200 program yaptık. Bir bölümümüzde Merve Demirel isimli kadın göstericiye cinsel tacizde bulunulması ve gündeme ilişkin değerlendirmelerde bulundum. Kimi zaman masada, odada, bazı programlarda yaptık ama bizim için duygusal boyutu yüksek bir program oldu. İlk aylarımızda saat 21.00’da canlı yayın olarak yapıyordum, gündemi değerlendiriyordum. Daha sonra konuklar almaya başlamıştık.

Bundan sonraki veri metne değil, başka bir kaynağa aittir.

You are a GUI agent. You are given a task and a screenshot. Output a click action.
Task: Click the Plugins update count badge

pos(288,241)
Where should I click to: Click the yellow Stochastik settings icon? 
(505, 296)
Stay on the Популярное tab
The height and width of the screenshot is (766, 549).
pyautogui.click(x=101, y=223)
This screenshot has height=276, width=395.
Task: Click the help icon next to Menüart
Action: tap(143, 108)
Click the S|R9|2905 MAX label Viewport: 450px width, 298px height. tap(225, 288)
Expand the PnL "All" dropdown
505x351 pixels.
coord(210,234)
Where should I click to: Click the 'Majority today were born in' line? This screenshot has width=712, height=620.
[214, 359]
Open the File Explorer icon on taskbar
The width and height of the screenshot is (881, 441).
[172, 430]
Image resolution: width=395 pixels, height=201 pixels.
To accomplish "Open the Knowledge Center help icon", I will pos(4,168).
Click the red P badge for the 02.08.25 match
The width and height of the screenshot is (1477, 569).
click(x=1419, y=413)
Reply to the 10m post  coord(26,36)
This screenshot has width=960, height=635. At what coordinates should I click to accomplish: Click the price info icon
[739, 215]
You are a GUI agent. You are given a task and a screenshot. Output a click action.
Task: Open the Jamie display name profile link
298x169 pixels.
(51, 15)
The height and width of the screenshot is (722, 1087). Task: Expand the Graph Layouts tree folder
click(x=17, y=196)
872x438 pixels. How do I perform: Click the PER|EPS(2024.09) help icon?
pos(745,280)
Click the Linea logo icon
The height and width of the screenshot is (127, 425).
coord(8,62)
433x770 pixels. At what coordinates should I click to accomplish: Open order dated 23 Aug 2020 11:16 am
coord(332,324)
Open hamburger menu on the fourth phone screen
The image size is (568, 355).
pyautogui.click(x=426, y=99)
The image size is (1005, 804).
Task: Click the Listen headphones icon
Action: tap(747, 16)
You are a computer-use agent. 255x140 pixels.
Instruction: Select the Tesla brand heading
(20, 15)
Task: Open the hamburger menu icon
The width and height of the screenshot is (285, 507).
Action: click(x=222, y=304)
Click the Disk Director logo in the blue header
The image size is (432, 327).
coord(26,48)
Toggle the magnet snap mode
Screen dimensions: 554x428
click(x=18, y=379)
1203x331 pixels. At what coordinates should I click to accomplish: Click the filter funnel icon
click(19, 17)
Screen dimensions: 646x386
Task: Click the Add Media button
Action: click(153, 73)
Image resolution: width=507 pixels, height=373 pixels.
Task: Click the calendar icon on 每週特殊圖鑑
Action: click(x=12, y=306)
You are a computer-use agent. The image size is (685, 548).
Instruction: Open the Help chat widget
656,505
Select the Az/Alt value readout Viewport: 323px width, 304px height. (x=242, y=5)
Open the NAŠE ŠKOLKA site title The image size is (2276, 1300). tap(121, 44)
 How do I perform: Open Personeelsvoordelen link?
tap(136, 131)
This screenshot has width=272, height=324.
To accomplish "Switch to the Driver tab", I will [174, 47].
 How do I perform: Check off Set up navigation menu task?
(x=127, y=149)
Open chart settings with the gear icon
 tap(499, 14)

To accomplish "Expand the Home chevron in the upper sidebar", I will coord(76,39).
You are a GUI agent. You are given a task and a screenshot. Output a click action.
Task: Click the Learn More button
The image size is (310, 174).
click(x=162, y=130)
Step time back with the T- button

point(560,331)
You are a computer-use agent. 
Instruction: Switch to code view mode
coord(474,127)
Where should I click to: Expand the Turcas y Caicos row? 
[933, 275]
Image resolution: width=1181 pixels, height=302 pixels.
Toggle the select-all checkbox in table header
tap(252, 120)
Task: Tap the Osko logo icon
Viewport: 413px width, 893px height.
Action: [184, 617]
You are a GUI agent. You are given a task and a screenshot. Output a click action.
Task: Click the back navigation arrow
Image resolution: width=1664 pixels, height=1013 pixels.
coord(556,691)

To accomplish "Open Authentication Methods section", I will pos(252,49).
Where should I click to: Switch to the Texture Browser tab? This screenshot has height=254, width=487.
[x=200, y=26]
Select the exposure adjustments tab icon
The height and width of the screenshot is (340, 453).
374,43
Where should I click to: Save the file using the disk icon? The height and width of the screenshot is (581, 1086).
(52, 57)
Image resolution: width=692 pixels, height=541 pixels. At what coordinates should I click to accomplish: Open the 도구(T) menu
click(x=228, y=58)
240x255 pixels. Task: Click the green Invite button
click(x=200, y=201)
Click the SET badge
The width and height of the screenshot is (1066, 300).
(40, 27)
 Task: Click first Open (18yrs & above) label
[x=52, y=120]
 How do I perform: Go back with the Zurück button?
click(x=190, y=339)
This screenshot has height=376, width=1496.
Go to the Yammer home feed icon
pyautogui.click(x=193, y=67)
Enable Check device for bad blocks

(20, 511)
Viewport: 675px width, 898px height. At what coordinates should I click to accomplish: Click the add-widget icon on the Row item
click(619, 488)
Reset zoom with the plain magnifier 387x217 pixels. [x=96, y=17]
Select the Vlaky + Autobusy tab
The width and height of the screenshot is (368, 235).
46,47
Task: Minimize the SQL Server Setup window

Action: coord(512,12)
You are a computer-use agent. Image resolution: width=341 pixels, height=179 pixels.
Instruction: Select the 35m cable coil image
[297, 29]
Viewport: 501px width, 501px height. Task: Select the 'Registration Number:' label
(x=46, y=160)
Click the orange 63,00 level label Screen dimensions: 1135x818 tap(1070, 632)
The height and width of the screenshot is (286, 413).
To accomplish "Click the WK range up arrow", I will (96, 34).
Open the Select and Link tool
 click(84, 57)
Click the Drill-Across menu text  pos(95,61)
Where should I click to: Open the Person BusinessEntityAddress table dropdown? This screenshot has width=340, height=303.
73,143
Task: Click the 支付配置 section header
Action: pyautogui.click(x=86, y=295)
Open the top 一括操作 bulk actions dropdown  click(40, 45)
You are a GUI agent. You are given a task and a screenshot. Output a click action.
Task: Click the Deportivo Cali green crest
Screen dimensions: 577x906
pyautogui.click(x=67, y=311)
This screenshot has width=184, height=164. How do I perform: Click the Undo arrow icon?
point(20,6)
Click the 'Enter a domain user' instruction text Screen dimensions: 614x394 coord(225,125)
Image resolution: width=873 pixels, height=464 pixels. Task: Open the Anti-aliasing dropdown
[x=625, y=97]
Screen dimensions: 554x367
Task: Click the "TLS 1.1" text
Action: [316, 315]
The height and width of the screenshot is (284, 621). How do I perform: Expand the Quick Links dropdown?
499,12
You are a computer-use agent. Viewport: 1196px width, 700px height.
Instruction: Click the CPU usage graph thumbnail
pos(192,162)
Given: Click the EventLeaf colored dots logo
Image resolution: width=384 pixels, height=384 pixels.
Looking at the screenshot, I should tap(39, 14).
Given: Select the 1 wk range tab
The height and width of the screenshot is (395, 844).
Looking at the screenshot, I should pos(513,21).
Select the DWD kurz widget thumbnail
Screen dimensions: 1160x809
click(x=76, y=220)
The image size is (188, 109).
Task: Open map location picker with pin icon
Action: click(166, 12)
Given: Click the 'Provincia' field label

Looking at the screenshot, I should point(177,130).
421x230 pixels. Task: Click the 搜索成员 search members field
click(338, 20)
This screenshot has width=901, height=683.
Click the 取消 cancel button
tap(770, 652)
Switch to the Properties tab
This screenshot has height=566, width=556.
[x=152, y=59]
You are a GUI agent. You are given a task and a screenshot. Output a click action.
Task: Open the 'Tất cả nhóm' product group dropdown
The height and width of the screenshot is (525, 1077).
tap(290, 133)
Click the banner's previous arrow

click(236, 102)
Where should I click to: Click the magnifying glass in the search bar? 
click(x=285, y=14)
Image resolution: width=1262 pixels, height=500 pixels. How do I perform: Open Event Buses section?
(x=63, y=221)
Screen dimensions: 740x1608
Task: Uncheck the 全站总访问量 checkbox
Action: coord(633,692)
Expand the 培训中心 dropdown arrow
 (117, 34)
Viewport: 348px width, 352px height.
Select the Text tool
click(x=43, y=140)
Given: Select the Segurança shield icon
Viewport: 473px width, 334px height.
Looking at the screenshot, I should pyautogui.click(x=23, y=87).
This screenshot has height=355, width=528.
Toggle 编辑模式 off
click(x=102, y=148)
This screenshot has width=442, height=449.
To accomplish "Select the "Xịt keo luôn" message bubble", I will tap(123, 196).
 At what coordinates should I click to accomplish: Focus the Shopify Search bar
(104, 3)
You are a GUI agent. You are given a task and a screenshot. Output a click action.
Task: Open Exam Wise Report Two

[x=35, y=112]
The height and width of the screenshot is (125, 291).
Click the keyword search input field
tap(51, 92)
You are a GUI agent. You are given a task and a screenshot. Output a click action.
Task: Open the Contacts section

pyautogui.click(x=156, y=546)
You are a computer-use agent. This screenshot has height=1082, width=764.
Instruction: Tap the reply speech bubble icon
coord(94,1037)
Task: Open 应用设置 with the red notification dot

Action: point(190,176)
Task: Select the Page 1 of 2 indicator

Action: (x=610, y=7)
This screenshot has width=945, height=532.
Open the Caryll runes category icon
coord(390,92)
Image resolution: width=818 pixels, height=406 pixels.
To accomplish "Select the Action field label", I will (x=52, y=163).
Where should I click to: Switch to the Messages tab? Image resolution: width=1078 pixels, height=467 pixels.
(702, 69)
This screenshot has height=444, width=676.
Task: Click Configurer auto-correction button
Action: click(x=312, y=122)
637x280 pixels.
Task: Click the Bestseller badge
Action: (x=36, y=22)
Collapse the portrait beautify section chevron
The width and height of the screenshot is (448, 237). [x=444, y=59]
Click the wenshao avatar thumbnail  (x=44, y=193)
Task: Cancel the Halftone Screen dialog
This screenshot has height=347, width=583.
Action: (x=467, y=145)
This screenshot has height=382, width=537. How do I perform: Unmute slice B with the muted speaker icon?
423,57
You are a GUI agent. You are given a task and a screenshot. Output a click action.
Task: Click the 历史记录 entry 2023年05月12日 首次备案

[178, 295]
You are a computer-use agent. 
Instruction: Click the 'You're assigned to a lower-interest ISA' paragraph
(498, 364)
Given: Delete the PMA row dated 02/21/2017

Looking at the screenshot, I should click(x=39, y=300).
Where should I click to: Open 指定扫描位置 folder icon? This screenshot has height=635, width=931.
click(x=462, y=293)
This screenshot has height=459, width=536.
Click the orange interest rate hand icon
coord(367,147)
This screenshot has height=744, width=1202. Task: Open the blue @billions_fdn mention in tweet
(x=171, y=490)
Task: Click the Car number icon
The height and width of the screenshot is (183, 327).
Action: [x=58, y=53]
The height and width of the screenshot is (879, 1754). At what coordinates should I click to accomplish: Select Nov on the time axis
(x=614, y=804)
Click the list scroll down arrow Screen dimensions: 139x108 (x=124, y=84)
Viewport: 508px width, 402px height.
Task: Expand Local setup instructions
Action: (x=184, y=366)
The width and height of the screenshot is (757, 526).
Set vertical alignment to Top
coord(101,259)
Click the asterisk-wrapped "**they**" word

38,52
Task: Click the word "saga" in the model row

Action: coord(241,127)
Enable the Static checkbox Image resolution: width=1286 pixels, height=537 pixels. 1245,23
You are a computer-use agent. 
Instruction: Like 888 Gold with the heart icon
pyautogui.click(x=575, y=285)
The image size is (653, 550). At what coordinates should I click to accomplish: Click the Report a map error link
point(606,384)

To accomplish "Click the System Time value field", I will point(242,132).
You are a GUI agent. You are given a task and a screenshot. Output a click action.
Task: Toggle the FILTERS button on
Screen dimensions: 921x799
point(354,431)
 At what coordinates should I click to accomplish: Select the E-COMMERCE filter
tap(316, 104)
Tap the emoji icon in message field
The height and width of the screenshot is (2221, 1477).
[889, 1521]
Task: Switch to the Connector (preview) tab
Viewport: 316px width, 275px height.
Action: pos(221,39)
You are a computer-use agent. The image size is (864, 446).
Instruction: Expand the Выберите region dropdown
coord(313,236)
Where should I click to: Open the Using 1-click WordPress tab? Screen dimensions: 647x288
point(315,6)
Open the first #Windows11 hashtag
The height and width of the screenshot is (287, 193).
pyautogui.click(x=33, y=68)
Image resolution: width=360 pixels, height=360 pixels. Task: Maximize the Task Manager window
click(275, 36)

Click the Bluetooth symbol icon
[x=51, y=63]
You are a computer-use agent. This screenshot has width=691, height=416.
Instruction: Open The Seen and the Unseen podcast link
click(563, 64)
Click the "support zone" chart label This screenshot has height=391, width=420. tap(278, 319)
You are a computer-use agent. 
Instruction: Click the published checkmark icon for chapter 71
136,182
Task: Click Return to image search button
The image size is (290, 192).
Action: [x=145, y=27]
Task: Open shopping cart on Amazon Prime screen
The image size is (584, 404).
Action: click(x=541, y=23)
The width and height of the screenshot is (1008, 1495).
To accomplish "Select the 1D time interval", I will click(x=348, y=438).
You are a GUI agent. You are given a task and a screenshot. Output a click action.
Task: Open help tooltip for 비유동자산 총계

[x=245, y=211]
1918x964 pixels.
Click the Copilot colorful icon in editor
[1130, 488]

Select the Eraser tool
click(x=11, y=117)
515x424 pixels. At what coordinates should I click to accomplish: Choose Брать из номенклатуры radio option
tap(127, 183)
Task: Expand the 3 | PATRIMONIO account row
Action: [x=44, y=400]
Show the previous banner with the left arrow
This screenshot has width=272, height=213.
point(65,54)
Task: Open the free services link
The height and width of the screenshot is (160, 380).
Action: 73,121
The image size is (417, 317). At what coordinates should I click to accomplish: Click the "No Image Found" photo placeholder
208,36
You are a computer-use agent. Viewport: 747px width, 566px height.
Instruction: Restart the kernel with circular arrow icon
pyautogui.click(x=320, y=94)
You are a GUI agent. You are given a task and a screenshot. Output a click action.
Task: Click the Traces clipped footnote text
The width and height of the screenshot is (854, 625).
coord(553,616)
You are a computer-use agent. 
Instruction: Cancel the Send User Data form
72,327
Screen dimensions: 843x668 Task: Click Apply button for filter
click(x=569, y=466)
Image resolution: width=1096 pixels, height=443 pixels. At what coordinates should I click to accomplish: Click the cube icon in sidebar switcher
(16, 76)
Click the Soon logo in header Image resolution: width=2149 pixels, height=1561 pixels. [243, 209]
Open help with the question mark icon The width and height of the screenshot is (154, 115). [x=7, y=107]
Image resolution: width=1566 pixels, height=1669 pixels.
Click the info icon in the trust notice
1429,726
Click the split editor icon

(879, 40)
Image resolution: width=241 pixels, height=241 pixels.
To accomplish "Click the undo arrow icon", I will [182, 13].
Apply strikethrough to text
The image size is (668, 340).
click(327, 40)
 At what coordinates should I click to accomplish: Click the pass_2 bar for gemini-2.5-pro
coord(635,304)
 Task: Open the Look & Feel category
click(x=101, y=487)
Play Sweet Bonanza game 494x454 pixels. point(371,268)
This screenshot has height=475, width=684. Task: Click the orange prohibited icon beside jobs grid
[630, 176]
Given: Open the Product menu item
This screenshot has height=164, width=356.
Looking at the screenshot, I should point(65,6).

Önemli gündemler olmaya başlamıştı. Askeri Okul Öğrenci Mağdurlarından Taha Furkan Çetinkaya’nın Annesi Melek Çetinkaya İle Konuştuk! Çok önemli bir programımızdı. Daha sonra cezaevinden çıkan, önemli bir direniş ile Melek Çetinkaya’nın yoğun bir şekilde gündeme getirmesi ile cezaevinden çıkan Furkan Çetinkaya ve diğer askeri öğrencilerin durumunu Melek Çetinkaya ile konuşmuştuk, önemli bir direniş sergilemişti. Her adalet nöbetine katılmıştı, canla başla gayret eden Ankara sokaklarında her yerde gayret eden bir anneydi. Anne olarak bu hukuksuzluğa zalimliğe yüreği razı gelmiyordu ve itiraz ediyordu. Unutamadığım programlardan bir tanesiydi, gözyaşları içinde anlatmıştı Melek hanım programı. Dikkatle dinlemiştik ve gündem oluşturmaya çalışmıştık Allah’a şükür daha sonra Taha Furkan Çetinkaya çıktı ve bizi ziyaret etti. Zulmen tutukluydu ve büyük bir haksızlığa uğramıştı. Bizi ziyaret etmişti. Melek Çetinkaya oğlu Furkan Çetinkaya’yı gündem etmişti sonra bizi Meclis’te ziyaret etmişti. Daha sonra Sn. Kılıçdaroğlu’nu da ziyaret etmişti.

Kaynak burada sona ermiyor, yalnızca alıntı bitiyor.